Exercise task 1 ->
Answer these questions using the article on Pope Benedict's summer of listening that follows:
(a) According to the article, what is the first rule in the Rule of St. Benedict?
(b) On what date did the audience with Father Hans Küng take place?
(c) In what year was Father Küng forbidden to teach?

Quoted text ->
Pope Benedict's Summer of Listening

VATICAN CITY — The first rule in the Rule of St. Benedict is to listen.

It is something Pope Benedict XVI has been doing much of since his election nearly six months ago and, as a consequence, has been providing an astonishing and powerful witness.

Over the summer, the Holy Father received a number of prominent figures in private audience at the apostolic palace in Castel Gandolfo. But what is most surprising — or not depending on your previous perception of the Pope as Cardinal Ratzinger — is the variety of people he has been willing to see.

In the latest of these meetings, Benedict spent four hours and dined with dissident Swiss theologian Father Hans Küng, a meeting which some commentators have described as “amazing” and “a sensation.” The professor described the audience, which took place on Sept. 24, as “extraordinary” but stopped short of referring to it as a moment of reconciliation. The Vatican said the meeting took place in a “friendly atmosphere.”

Father Küng was forbidden to teach in 1979 by the then-Archbishop of Munich and Freising, Joseph Ratzinger, together with other German bishops and the Vatican, after he questioned the dogma of papal infallibility. Ever since, he has been trying to secure a meeting, first with Pope John Paul II, and now with Pope Benedict.

Exercise task 2 -> In the records below, format the lines as a JSON list of strings, one string per line and omitting blank lines, beginning with the line that contains "Forums (8, 21)" and continuing through the end of the records.

Supplied data ->
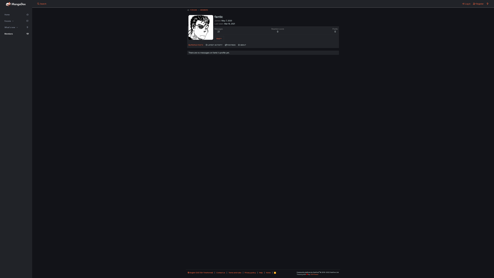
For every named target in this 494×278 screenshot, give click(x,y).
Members (9, 34)
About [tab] (243, 45)
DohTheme (314, 274)
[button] (13, 21)
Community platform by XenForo (318, 272)
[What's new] (487, 3)
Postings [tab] (231, 45)
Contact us (220, 273)
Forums (8, 21)
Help (261, 273)
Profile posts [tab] (197, 45)
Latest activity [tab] (215, 45)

Task answer 1 ->
(a) To listen.
(b) Sept. 24.
(c) 1979.

Task answer 2 ->
[
  "Forums (8, 21)",
  "Help (261, 273)",
  "Profile posts [tab] (197, 45)",
  "Latest activity [tab] (215, 45)"
]